**Passage:**
::::

The execution layer employs RL to map states to actions. The state space $s_t \in \mathbb{R}^{37}$ includes robot state, commands, and control parameters, as detailed in Table 2. The action $a_t \in \mathbb{R}^{12}$ represents target joint positions, converted to torques via a PD controller: $$\tau = k_p (a_t – q_{\text{current}}) + k_d (\dot{a}_t – \dot{q}_{\text{current}}),$$ with $k_p = 20$ N·m/rad and $k_d = 0.5$ N·m/rad. We use a teacher-student training approach, where the teacher network has access to privileged information (e.g., true friction and contact forces), and the student network learns from observable states only. The reward function combines task-oriented and constraint terms, with a novel single foot placement penalty: $$r_{\text{contact}} = \|p_{\text{foot}}^c – p_{\text{foot}}^{c, \text{cmd}}\| \times I(t = t_{\text{contact}}),$$ where $I(\cdot)$ is an indicator function activated only at initial contact time $t_{\text{contact}}$. This avoids continuous penalization and encourages precise foot placement. The total reward is: $$r_{\text{total}} = r_{\text{task}} \times \exp(r_{\text{aux}}),$$ where $r_{\text{task}}$ includes positive rewards for tracking and stability, and $r_{\text{aux}}$ aggregates constraint penalties. The PPO algorithm optimizes the policy by maximizing the expected discounted reward, with hyperparameters listed in Table 3.
| Parameter | Min | Max | Unit |
|---|---|---|---|
| $v_x^{\text{cmd}}$ | -3.00 | 3.00 | m/s |
| $v_y^{\text{cmd}}$ | -1.00 | 1.00 | m/s |
| $\omega_z^{\text{cmd}}$ | -1.00 | 1.00 | rad/s |
| $f^{\text{cmd}}$ | 1.50 | 4.00 | Hz |
| $h_{\text{com}}^{\text{cmd}}$ | -0.45 | 0.10 | m |
| $h_{\text{foot}}^{\text{cmd}}$ | 0.03 | 0.30 | m |
| Parameter | Value |
|---|---|
| Batch Size | 4096 × 24 |
| Mini-batch Size | 4096 × 6 |
| Iterations | 5 |
| Clipping Range | 0.20 |
| Entropy Coefficient | 0.01 |
| Discount Factor | 0.99 |
| GAE Discount | 0.95 |
| Target KL Divergence | 0.01 |
| Learning Rate | Adaptive |
Experiments were conducted in Isaac Gym to evaluate performance across friction coefficients $\mu \in \{0.05, 0.2, 1.0\}$ and speeds of 1.5 m/s and 2.0 m/s. We compared our adaptive controller against a baseline that uses a fixed centroid height. The trot gait was selected as the base due to its diagonal support pattern, which provides inherent stability. Performance metrics included centroid height adjustment, foot sliding distance, and actual speed. Results for the trot gait under low-speed conditions (1.5 m/s) are summarized in Table 4, demonstrating that our method achieves lower sliding distances with minimal height adjustments while maintaining high speeds. For example, at $\mu = 0.05$, adaptive control reduced sliding to $0.308 \pm 0.005$ cm with a height change of -0.061 m, whereas the baseline required -0.400 m for similar sliding but suffered a speed drop to 1.334 m/s.

::::

**Recorded information:**

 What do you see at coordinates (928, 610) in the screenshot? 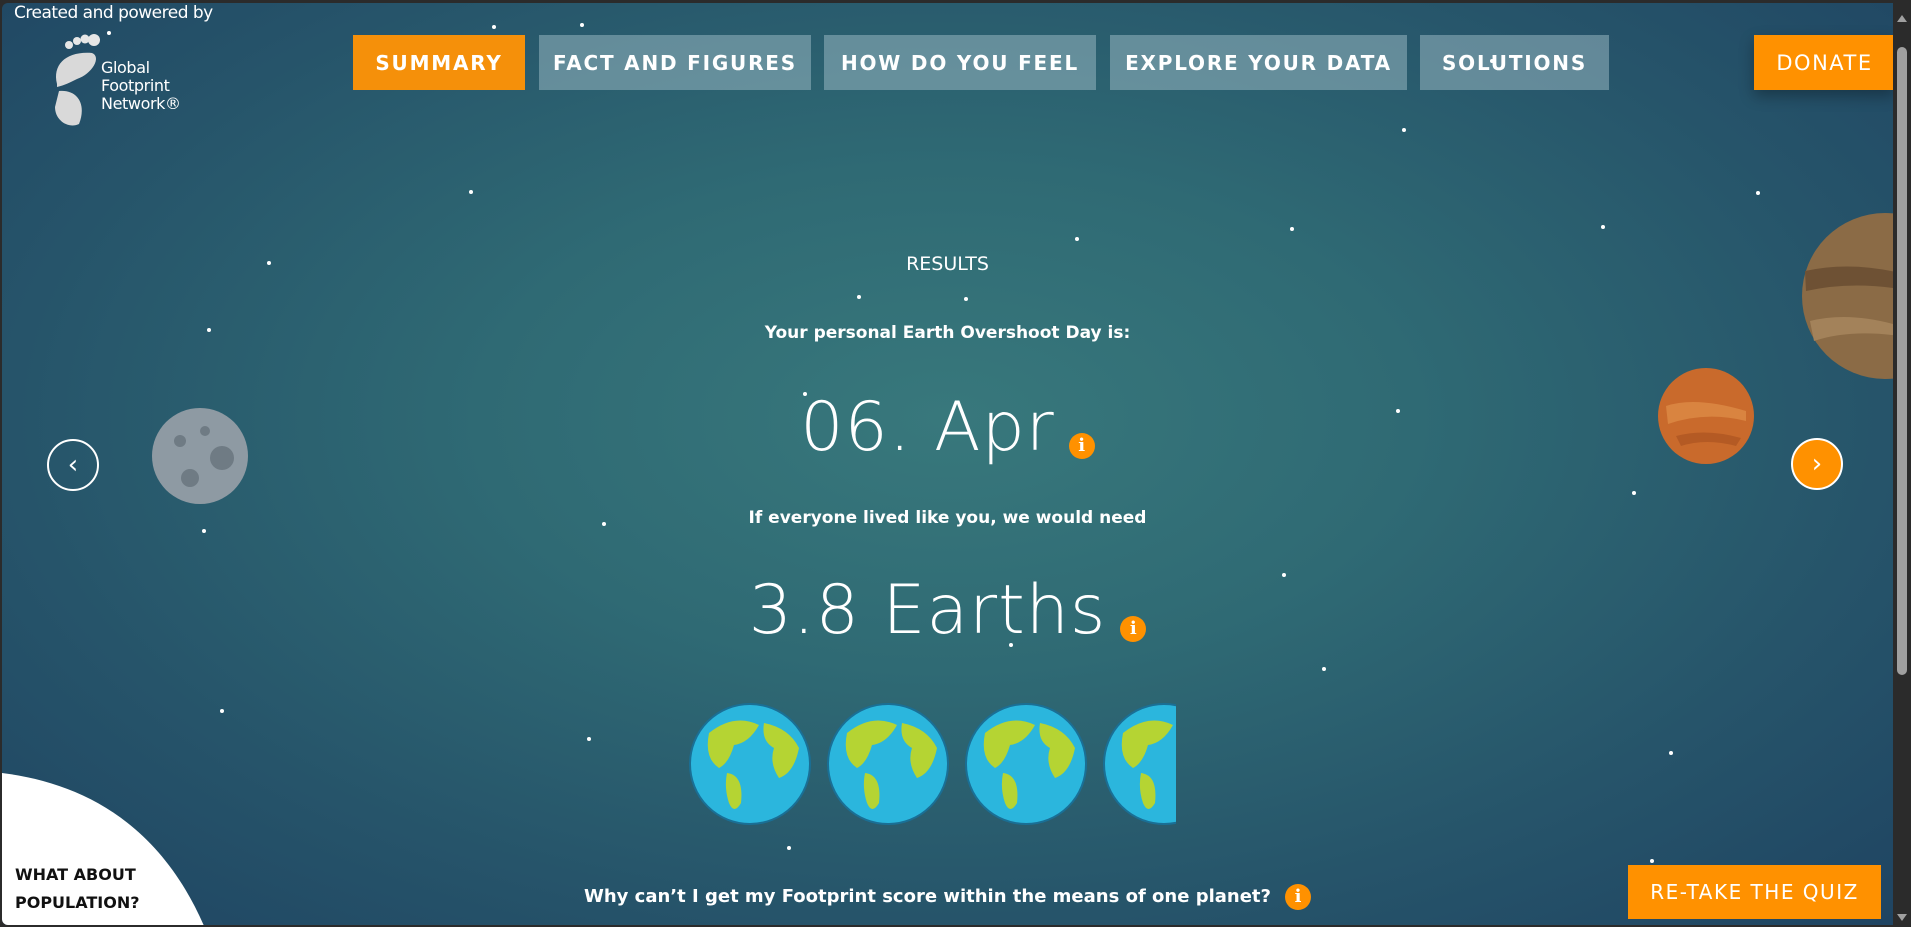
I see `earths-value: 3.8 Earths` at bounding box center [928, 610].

::::

**What this exercise asks:**
1. In the robot locomotion passage, what simulator were the experiments conducted in?
2. Resume the robot locomotion passage, picking up right after its last sentence.

**Responses:**
1. Isaac Gym

2.
| Adaptive Control | $\mu$ | Centroid Height Change (m) | Foot Sliding Distance (cm) | Actual Speed (m/s) |
|---|---|---|---|---|
| Yes | 1.0 | -0.0311 | 0.290 ± 0.0004 | 1.4900 |
| No | 1.0 | 0 | 0.316 ± 0.0500 | 1.5039 |
| Yes | 0.2 | -0.0380 | 0.312 ± 0.0040 | 1.5020 |
| No | 0.2 | 0 | 0.327 ± 0.0600 | 1.5481 |
| Yes | 0.05 | -0.0610 | 0.308 ± 0.0050 | 1.4284 |
| No | 0.05 | 0 | 0.343 ± 0.0800 | 1.4550 |
Under high-speed conditions (2.0 m/s), our adaptive controller maintained superior performance. For instance, at $\mu = 0.05$, it achieved a sliding distance of $0.239 \pm 0.002$ cm with a height adjustment of -0.275 m, while the baseline with -0.400 m height change resulted in $0.389 \pm 0.0116$ cm sliding and a lower speed of 1.4957 m/s. These results highlight the efficiency of our centroid adaptation strategy in balancing speed and stability. The continuous contact model also improved gait similarity by reducing phase transition impacts, with gains of up to 3.96% for trot and 8.93% for pronk gaits compared to discrete methods.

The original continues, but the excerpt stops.